EXERCISE BRIEF: Print every record exactly.

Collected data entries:

-- Opening Marker --

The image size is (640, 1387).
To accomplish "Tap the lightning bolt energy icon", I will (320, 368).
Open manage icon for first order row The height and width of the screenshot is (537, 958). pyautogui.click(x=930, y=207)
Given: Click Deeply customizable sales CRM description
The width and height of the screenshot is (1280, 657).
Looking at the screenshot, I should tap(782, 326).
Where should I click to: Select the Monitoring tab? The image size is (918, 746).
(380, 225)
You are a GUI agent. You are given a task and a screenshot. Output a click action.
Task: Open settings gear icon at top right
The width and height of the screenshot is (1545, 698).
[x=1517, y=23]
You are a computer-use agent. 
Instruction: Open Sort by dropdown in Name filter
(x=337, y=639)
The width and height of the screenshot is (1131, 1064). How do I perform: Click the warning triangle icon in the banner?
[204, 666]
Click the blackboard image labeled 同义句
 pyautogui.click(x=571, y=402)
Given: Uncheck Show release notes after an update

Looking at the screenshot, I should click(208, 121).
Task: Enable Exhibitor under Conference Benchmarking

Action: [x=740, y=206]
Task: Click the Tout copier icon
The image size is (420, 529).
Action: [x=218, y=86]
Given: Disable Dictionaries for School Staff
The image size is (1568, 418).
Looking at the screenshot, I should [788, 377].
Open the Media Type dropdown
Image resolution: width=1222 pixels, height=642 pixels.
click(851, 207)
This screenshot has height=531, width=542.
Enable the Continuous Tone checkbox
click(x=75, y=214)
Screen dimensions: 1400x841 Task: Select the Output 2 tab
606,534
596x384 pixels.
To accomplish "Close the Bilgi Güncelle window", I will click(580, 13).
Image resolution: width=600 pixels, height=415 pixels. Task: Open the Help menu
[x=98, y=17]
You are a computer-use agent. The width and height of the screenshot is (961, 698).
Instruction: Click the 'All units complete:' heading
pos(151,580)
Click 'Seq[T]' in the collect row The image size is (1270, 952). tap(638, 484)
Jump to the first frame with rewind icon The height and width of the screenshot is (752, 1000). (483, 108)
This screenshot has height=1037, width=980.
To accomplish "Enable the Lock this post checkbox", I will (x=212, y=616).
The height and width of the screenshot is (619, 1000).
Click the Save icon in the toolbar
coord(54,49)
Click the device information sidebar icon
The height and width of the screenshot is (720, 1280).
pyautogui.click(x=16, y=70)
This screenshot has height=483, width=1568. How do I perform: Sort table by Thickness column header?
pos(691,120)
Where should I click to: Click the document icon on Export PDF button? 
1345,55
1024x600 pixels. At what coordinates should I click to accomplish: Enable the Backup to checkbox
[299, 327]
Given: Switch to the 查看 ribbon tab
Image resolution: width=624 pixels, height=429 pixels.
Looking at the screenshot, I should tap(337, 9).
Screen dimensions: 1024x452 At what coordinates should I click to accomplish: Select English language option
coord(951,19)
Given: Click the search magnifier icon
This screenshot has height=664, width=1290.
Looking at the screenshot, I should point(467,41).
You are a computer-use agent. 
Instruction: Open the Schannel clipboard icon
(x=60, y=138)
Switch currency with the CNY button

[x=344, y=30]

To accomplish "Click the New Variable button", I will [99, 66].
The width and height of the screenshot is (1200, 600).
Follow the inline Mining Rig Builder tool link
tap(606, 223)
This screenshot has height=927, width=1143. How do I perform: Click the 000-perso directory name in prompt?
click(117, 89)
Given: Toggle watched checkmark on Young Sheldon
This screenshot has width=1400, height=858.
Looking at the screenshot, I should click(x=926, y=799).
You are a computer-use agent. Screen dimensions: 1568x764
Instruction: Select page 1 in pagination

-- Closing Marker --

SOLUTION TO THE PROBLEM:
The image size is (640, 1387).
To accomplish "Tap the lightning bolt energy icon", I will (320, 368).
Open manage icon for first order row The height and width of the screenshot is (537, 958). pyautogui.click(x=930, y=207)
Given: Click Deeply customizable sales CRM description
The width and height of the screenshot is (1280, 657).
Looking at the screenshot, I should tap(782, 326).
Where should I click to: Select the Monitoring tab? The image size is (918, 746).
(380, 225)
You are a GUI agent. You are given a task and a screenshot. Output a click action.
Task: Open settings gear icon at top right
The width and height of the screenshot is (1545, 698).
[x=1517, y=23]
You are a computer-use agent. 
Instruction: Open Sort by dropdown in Name filter
(x=337, y=639)
The width and height of the screenshot is (1131, 1064). How do I perform: Click the warning triangle icon in the banner?
[204, 666]
Click the blackboard image labeled 同义句
 pyautogui.click(x=571, y=402)
Given: Uncheck Show release notes after an update

Looking at the screenshot, I should click(208, 121).
Task: Enable Exhibitor under Conference Benchmarking

Action: [x=740, y=206]
Task: Click the Tout copier icon
The image size is (420, 529).
Action: [x=218, y=86]
Given: Disable Dictionaries for School Staff
The image size is (1568, 418).
Looking at the screenshot, I should [788, 377].
Open the Media Type dropdown
Image resolution: width=1222 pixels, height=642 pixels.
click(851, 207)
This screenshot has height=531, width=542.
Enable the Continuous Tone checkbox
click(x=75, y=214)
Screen dimensions: 1400x841 Task: Select the Output 2 tab
606,534
596x384 pixels.
To accomplish "Close the Bilgi Güncelle window", I will click(580, 13).
Image resolution: width=600 pixels, height=415 pixels. Task: Open the Help menu
[x=98, y=17]
You are a computer-use agent. The width and height of the screenshot is (961, 698).
Instruction: Click the 'All units complete:' heading
pos(151,580)
Click 'Seq[T]' in the collect row The image size is (1270, 952). tap(638, 484)
Jump to the first frame with rewind icon The height and width of the screenshot is (752, 1000). (483, 108)
This screenshot has height=1037, width=980.
To accomplish "Enable the Lock this post checkbox", I will (x=212, y=616).
The height and width of the screenshot is (619, 1000).
Click the Save icon in the toolbar
coord(54,49)
Click the device information sidebar icon
The height and width of the screenshot is (720, 1280).
pyautogui.click(x=16, y=70)
This screenshot has height=483, width=1568. How do I perform: Sort table by Thickness column header?
pos(691,120)
Where should I click to: Click the document icon on Export PDF button? 
1345,55
1024x600 pixels. At what coordinates should I click to accomplish: Enable the Backup to checkbox
[299, 327]
Given: Switch to the 查看 ribbon tab
Image resolution: width=624 pixels, height=429 pixels.
Looking at the screenshot, I should tap(337, 9).
Screen dimensions: 1024x452 At what coordinates should I click to accomplish: Select English language option
coord(951,19)
Given: Click the search magnifier icon
This screenshot has height=664, width=1290.
Looking at the screenshot, I should point(467,41).
You are a computer-use agent. 
Instruction: Open the Schannel clipboard icon
(x=60, y=138)
Switch currency with the CNY button

[x=344, y=30]

To accomplish "Click the New Variable button", I will [99, 66].
The width and height of the screenshot is (1200, 600).
Follow the inline Mining Rig Builder tool link
tap(606, 223)
This screenshot has height=927, width=1143. How do I perform: Click the 000-perso directory name in prompt?
click(117, 89)
Given: Toggle watched checkmark on Young Sheldon
This screenshot has width=1400, height=858.
Looking at the screenshot, I should click(x=926, y=799).
You are a computer-use agent. Screen dimensions: 1568x764
Instruction: Select page 1 in pagination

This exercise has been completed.